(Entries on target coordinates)
═══
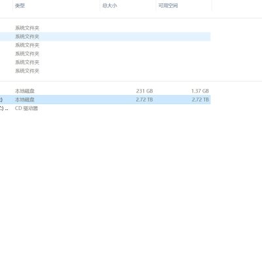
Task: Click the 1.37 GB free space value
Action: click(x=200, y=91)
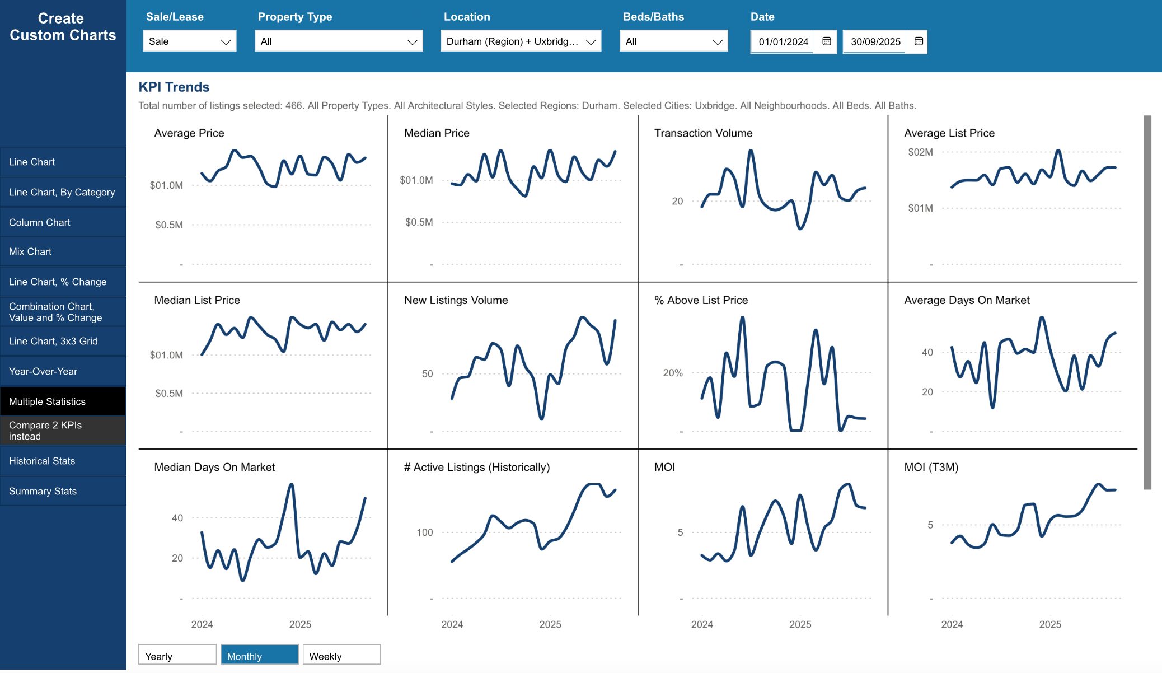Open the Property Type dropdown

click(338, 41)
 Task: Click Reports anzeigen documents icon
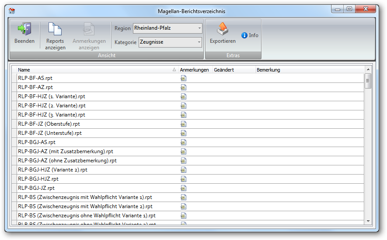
═══
Report each line of the rows above that contains the string "Task", copying every such line in full. Case matters.

Task: Click the 1.37 GB free space value
 Task: Click Reports anzeigen documents icon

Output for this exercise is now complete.